Quanto costava allora e quanto costerebbe adesso? Negli anni 70 tra i 200 e i 500 mila dollari, per gli 8mila metri. Io sono riuscito a fare la stessa cosa con 10mila. Adesso le cose sono cambiate perché la gente fa turismo. Ci sono centinaia di sherpa che preparano la salita sull'Everest e nelle agenzie si può comprare un viaggio fino in cima. Questo non ha niente da fare con il mio alpinismo. Io avevo delle idee e le ho realizzate. Oggi si compra un passaggio.

Quale è stato il suo primo pensiero quando è arrivato sull'Everest? Niente, niente di speciale. Lassù sei molto lontano da ogni sicurezza, dalla civiltà: è strano perché per mesi ti prepari, sali, sali e alla fine, se raggiungi la cima, vuoi soltanto scendere. E anche la discesa è piena di pericoli.

E al campo base in un momento di relax cosa provava? La grande gioia di essere tornato sano e salvo perché eri al limite tra la vita e la morte: è quasi come una rinascita.

Il 1858 Geosphere Messner Limited Edition è in edizione limitata a 262 pezzi, numero che ricorda le montagne oltre i 26.200 piedi scalate da Messner. Cassa in bronzo e fondello in titanio che mostra le Seven Summits, la Lista Messner completa, il Monte Bianco, una bussola, due picconi incrociati e la firma di Messner incisa. Movimento automatico e lettura dell'ora universale. Prezzo: 6.100 euro.

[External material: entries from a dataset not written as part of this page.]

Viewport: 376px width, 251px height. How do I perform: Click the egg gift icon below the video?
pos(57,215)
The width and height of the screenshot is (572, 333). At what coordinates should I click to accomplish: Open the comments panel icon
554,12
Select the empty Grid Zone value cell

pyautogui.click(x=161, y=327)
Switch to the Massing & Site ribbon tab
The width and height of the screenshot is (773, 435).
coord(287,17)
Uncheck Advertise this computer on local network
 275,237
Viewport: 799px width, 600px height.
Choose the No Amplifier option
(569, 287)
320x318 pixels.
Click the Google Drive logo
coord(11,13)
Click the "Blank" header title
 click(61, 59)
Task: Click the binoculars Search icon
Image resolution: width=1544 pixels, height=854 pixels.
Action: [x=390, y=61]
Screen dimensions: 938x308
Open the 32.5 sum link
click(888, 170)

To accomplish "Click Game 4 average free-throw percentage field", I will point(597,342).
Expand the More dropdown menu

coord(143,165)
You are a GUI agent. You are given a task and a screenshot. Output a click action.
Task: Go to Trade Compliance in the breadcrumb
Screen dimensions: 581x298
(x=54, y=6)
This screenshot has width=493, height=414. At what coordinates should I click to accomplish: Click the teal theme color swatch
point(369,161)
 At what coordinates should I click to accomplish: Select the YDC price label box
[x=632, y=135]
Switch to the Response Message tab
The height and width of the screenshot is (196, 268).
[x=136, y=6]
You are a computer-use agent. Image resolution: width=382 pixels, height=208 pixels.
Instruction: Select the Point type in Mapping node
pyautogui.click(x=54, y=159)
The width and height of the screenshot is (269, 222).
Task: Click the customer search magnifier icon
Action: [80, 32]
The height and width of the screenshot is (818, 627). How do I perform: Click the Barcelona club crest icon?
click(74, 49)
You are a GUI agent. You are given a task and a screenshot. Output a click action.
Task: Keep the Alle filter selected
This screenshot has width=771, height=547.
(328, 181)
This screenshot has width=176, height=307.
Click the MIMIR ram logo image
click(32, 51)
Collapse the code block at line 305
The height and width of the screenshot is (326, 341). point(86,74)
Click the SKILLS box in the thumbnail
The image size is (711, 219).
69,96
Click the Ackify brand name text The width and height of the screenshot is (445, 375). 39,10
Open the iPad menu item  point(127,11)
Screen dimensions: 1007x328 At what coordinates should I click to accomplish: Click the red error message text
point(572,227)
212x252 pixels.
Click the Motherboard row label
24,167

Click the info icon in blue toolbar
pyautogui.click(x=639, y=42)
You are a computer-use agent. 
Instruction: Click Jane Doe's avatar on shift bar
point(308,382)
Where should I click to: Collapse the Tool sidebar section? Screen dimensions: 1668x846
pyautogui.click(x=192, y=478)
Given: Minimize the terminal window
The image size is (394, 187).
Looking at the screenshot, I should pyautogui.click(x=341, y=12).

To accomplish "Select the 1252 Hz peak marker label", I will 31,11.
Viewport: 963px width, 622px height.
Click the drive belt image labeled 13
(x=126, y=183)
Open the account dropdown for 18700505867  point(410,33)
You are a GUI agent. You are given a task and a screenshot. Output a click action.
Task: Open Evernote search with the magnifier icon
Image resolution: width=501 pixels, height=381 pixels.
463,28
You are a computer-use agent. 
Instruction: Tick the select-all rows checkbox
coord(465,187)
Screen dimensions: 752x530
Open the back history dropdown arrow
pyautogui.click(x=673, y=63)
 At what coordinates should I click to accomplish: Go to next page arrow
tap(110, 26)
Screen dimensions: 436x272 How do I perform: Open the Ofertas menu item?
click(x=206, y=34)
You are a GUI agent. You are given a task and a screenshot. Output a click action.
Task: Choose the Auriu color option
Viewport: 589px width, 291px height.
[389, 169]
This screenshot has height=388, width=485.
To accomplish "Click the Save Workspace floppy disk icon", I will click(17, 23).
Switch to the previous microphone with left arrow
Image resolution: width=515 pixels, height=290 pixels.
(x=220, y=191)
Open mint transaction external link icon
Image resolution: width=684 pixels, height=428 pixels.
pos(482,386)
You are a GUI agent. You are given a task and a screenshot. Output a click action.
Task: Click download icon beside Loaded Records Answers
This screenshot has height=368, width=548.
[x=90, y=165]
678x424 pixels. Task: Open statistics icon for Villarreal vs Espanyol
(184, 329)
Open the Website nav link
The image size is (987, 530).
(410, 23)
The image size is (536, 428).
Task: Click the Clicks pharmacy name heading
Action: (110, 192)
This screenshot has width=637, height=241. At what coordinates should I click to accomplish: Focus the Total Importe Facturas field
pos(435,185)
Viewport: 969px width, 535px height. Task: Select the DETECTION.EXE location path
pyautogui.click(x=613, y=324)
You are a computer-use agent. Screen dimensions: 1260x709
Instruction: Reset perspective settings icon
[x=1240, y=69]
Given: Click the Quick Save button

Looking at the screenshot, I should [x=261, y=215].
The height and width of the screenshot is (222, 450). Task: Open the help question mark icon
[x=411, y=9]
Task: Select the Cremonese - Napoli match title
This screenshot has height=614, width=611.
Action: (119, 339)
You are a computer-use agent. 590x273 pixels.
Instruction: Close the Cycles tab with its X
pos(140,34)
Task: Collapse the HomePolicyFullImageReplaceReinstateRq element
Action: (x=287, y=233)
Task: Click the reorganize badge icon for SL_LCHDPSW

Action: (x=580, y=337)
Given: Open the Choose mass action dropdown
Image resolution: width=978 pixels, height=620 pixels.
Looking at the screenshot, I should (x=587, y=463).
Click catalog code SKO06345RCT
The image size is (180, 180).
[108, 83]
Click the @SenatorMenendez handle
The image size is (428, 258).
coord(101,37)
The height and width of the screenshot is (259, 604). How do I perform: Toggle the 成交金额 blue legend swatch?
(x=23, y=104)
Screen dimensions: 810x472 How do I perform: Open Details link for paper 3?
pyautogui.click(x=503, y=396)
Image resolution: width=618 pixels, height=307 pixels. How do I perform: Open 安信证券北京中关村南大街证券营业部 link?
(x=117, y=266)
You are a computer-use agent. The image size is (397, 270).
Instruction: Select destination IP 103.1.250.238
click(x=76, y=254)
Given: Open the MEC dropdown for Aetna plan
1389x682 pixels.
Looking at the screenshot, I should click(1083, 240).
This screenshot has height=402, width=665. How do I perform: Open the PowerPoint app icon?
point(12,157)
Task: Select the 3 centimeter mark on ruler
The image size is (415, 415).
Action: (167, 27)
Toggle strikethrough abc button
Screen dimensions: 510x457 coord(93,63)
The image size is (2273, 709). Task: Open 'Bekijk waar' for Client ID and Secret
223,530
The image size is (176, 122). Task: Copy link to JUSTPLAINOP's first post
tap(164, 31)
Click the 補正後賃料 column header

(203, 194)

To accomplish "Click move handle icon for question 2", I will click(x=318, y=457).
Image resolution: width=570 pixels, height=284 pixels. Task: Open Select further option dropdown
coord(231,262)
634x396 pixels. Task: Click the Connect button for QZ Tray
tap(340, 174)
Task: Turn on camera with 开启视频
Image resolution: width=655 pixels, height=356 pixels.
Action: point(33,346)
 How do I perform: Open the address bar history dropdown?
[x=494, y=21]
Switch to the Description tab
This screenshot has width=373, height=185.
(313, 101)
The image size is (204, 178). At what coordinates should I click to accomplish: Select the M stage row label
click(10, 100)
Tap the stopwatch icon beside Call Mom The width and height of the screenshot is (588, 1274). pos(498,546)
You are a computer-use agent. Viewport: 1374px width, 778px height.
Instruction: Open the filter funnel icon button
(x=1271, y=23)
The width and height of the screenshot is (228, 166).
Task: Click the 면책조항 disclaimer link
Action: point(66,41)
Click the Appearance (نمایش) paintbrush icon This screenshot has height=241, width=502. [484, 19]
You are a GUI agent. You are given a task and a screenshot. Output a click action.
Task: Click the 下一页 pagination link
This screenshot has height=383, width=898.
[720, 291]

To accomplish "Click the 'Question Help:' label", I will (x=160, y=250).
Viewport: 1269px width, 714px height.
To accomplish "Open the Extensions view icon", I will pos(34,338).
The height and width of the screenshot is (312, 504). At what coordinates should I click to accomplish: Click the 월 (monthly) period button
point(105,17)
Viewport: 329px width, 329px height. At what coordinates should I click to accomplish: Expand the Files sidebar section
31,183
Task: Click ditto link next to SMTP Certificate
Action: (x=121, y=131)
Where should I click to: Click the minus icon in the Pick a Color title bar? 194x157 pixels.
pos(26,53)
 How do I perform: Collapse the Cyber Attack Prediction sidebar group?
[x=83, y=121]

Quale era il segreto che la portava ad essere così forte? Fisico? Mentale? È una questione mentale. Alla fine decide la tua volontà, la tua capacità di identificarti con quello che vuoi fare. È la somma di quello che hai imparato nella tua vita. Sono io che devo dare senso a quello che faccio. E non cade dal cielo. Il senso lo invento e lo metto nel mio cuore per avere la motivazione, anche nei momenti più drammatici, a sopravvivere.

Cosa l'ha spinta a lasciare l'alpinismo e a dedicarsi alle esplorazioni in orizzontale? Quando ho capito di aver raggiunto il massimo delle mie capacità, ho sempre cambiato. Perché fare una cosa che diventa ovvia non ti dà più emozioni, non ti dà il massimo di motivazione che serve per riuscire.

Quale è stata la più grande soddisfazione della sua carriera? Ho fatto più di 100 spedizioni… ne ho avute tante. Però non guardo indietro. Io vivo intensamente con quello che faccio adesso. Qui e adesso.

Qual è la lezione più importante che si impara dalla montagna? I tibetani, se raggiungono un passo o una cima dicono: Kalitè che tradotto sarebbe ‘sempre col passo lento'. Non soltanto sloow food, non soltanto sloowgoing. Kalitè, sempre col passo lento, specialmente in montagna dove ogni passo sbagliato può significare la morte.

Dopo queste esplorazioni, qual è la difficoltà di rientrare nella civilizzazione? Ritornato a casa all'inizio non sai più usare la macchina! Oggi mi sono abituato a ritornare.